─── Data shown ───
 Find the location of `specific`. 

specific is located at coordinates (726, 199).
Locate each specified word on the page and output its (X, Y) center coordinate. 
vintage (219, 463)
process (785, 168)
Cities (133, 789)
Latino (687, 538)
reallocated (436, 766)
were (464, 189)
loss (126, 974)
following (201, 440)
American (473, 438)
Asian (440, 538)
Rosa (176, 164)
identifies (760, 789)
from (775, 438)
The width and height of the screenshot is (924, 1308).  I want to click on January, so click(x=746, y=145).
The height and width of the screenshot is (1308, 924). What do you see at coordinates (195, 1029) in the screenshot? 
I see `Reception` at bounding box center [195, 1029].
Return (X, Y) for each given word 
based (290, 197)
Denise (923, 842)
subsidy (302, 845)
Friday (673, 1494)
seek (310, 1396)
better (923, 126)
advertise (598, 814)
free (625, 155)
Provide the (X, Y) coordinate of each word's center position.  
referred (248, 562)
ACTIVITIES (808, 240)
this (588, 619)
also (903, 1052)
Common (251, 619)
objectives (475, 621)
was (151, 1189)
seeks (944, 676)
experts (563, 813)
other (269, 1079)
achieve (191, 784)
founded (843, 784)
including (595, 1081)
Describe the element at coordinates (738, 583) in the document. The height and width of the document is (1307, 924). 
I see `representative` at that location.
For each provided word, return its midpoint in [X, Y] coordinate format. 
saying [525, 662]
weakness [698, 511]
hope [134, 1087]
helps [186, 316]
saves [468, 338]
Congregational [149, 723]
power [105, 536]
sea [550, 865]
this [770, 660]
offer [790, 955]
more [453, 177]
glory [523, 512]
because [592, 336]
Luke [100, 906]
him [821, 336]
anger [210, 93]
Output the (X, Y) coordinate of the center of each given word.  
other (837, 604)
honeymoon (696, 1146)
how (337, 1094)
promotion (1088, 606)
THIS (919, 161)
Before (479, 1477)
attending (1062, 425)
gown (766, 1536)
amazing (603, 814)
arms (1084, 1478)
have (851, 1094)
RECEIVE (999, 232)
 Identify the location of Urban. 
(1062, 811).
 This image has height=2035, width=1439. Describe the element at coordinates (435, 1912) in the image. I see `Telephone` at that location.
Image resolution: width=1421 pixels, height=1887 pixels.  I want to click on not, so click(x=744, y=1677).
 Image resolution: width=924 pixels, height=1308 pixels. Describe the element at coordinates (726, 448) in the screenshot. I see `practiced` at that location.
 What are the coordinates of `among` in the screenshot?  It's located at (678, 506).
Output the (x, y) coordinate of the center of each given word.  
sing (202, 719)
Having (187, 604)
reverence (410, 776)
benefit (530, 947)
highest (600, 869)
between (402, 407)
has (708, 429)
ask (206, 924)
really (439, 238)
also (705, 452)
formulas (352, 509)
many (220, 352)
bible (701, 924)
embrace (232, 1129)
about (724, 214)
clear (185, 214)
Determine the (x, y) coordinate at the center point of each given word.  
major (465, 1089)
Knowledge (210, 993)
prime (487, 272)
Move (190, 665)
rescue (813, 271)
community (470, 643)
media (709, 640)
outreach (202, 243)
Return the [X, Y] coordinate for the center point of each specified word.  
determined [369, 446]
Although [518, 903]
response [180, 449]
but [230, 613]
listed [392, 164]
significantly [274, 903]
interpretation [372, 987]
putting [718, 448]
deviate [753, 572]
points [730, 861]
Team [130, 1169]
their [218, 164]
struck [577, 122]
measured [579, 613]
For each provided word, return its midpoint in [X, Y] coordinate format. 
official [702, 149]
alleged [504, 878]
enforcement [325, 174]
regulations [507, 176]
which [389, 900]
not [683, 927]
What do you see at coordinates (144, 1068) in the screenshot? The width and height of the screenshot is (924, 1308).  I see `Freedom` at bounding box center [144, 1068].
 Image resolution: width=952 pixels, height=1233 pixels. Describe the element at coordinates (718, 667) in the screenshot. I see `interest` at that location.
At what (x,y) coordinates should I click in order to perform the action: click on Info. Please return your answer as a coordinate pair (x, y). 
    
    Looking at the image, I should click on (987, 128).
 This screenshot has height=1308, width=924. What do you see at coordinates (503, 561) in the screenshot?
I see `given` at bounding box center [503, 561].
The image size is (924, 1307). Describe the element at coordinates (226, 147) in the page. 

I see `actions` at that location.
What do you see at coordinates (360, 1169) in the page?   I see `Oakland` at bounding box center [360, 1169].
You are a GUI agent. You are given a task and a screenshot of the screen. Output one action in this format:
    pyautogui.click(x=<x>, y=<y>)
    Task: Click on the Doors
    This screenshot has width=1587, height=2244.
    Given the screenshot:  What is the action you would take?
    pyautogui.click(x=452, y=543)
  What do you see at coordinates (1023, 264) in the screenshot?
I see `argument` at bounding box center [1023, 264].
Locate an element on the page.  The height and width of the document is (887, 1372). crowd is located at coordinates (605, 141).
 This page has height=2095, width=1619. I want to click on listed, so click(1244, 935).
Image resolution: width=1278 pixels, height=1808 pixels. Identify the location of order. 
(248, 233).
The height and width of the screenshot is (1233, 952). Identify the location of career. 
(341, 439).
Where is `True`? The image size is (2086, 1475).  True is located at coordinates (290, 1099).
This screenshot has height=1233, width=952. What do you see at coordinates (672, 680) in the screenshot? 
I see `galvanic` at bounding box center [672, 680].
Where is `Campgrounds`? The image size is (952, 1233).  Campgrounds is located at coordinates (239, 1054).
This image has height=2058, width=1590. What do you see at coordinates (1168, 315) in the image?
───
* **Required task**: Rewrite the records above as a JSON list of strings, with one string per line and blank lines omitted.

* **Expected output**:
[
  " Find the location of `specific`. ",
  "specific is located at coordinates (726, 199).",
  "Locate each specified word on the page and output its (X, Y) center coordinate. ",
  "vintage (219, 463)",
  "process (785, 168)",
  "Cities (133, 789)",
  "Latino (687, 538)",
  "reallocated (436, 766)",
  "were (464, 189)",
  "loss (126, 974)",
  "following (201, 440)",
  "American (473, 438)",
  "Asian (440, 538)",
  "Rosa (176, 164)",
  "identifies (760, 789)",
  "from (775, 438)",
  "The width and height of the screenshot is (924, 1308).  I want to click on January, so click(x=746, y=145).",
  "The height and width of the screenshot is (1308, 924). What do you see at coordinates (195, 1029) in the screenshot? ",
  "I see `Reception` at bounding box center [195, 1029].",
  "Return (X, Y) for each given word ",
  "based (290, 197)",
  "Denise (923, 842)",
  "subsidy (302, 845)",
  "Friday (673, 1494)",
  "seek (310, 1396)",
  "better (923, 126)",
  "advertise (598, 814)",
  "free (625, 155)",
  "Provide the (X, Y) coordinate of each word's center position.  ",
  "referred (248, 562)",
  "ACTIVITIES (808, 240)",
  "this (588, 619)",
  "also (903, 1052)",
  "Common (251, 619)",
  "objectives (475, 621)",
  "was (151, 1189)",
  "seeks (944, 676)",
  "experts (563, 813)",
  "other (269, 1079)",
  "achieve (191, 784)",
  "founded (843, 784)",
  "including (595, 1081)",
  "Describe the element at coordinates (738, 583) in the document. The height and width of the document is (1307, 924). ",
  "I see `representative` at that location.",
  "For each provided word, return its midpoint in [X, Y] coordinate format. ",
  "saying [525, 662]",
  "weakness [698, 511]",
  "hope [134, 1087]",
  "helps [186, 316]",
  "saves [468, 338]",
  "Congregational [149, 723]",
  "power [105, 536]",
  "sea [550, 865]",
  "this [770, 660]",
  "offer [790, 955]",
  "more [453, 177]",
  "glory [523, 512]",
  "because [592, 336]",
  "Luke [100, 906]",
  "him [821, 336]",
  "anger [210, 93]",
  "Output the (X, Y) coordinate of the center of each given word.  ",
  "other (837, 604)",
  "honeymoon (696, 1146)",
  "how (337, 1094)",
  "promotion (1088, 606)",
  "THIS (919, 161)",
  "Before (479, 1477)",
  "attending (1062, 425)",
  "gown (766, 1536)",
  "amazing (603, 814)",
  "arms (1084, 1478)",
  "have (851, 1094)",
  "RECEIVE (999, 232)",
  " Identify the location of Urban. ",
  "(1062, 811).",
  " This image has height=2035, width=1439. Describe the element at coordinates (435, 1912) in the image. I see `Telephone` at that location.",
  "Image resolution: width=1421 pixels, height=1887 pixels.  I want to click on not, so click(x=744, y=1677).",
  " Image resolution: width=924 pixels, height=1308 pixels. Describe the element at coordinates (726, 448) in the screenshot. I see `practiced` at that location.",
  " What are the coordinates of `among` in the screenshot?  It's located at (678, 506).",
  "Output the (x, y) coordinate of the center of each given word.  ",
  "sing (202, 719)",
  "Having (187, 604)",
  "reverence (410, 776)",
  "benefit (530, 947)",
  "highest (600, 869)",
  "between (402, 407)",
  "has (708, 429)",
  "ask (206, 924)",
  "really (439, 238)",
  "also (705, 452)",
  "formulas (352, 509)",
  "many (220, 352)",
  "bible (701, 924)",
  "embrace (232, 1129)",
  "about (724, 214)",
  "clear (185, 214)",
  "Determine the (x, y) coordinate at the center point of each given word.  ",
  "major (465, 1089)",
  "Knowledge (210, 993)",
  "prime (487, 272)",
  "Move (190, 665)",
  "rescue (813, 271)",
  "community (470, 643)",
  "media (709, 640)",
  "outreach (202, 243)",
  "Return the [X, Y] coordinate for the center point of each specified word.  ",
  "determined [369, 446]",
  "Although [518, 903]",
  "response [180, 449]",
  "but [230, 613]",
  "listed [392, 164]",
  "significantly [274, 903]",
  "interpretation [372, 987]",
  "putting [718, 448]",
  "deviate [753, 572]",
  "points [730, 861]",
  "Team [130, 1169]",
  "their [218, 164]",
  "struck [577, 122]",
  "measured [579, 613]",
  "For each provided word, return its midpoint in [X, Y] coordinate format. ",
  "official [702, 149]",
  "alleged [504, 878]",
  "enforcement [325, 174]",
  "regulations [507, 176]",
  "which [389, 900]",
  "not [683, 927]",
  "What do you see at coordinates (144, 1068) in the screenshot? The width and height of the screenshot is (924, 1308).  I see `Freedom` at bounding box center [144, 1068].",
  " Image resolution: width=952 pixels, height=1233 pixels. Describe the element at coordinates (718, 667) in the screenshot. I see `interest` at that location.",
  "At what (x,y) coordinates should I click in order to perform the action: click on Info. Please return your answer as a coordinate pair (x, y). ",
  "    Looking at the image, I should click on (987, 128).",
  " This screenshot has height=1308, width=924. What do you see at coordinates (503, 561) in the screenshot?",
  "I see `given` at bounding box center [503, 561].",
  "The image size is (924, 1307). Describe the element at coordinates (226, 147) in the page. ",
  "I see `actions` at that location.",
  "What do you see at coordinates (360, 1169) in the page?   I see `Oakland` at bounding box center [360, 1169].",
  "You are a GUI agent. You are given a task and a screenshot of the screen. Output one action in this format:",
  "    pyautogui.click(x=<x>, y=<y>)",
  "    Task: Click on the Doors",
  "    This screenshot has width=1587, height=2244.",
  "    Given the screenshot:  What is the action you would take?",
  "    pyautogui.click(x=452, y=543)",
  "  What do you see at coordinates (1023, 264) in the screenshot?",
  "I see `argument` at bounding box center [1023, 264].",
  "Locate an element on the page.  The height and width of the document is (887, 1372). crowd is located at coordinates (605, 141).",
  " This page has height=2095, width=1619. I want to click on listed, so click(1244, 935).",
  "Image resolution: width=1278 pixels, height=1808 pixels. Identify the location of order. ",
  "(248, 233).",
  "The height and width of the screenshot is (1233, 952). Identify the location of career. ",
  "(341, 439).",
  "Where is `True`? The image size is (2086, 1475).  True is located at coordinates (290, 1099).",
  "This screenshot has height=1233, width=952. What do you see at coordinates (672, 680) in the screenshot? ",
  "I see `galvanic` at bounding box center [672, 680].",
  "Where is `Campgrounds`? The image size is (952, 1233).  Campgrounds is located at coordinates (239, 1054).",
  "This image has height=2058, width=1590. What do you see at coordinates (1168, 315) in the image?"
]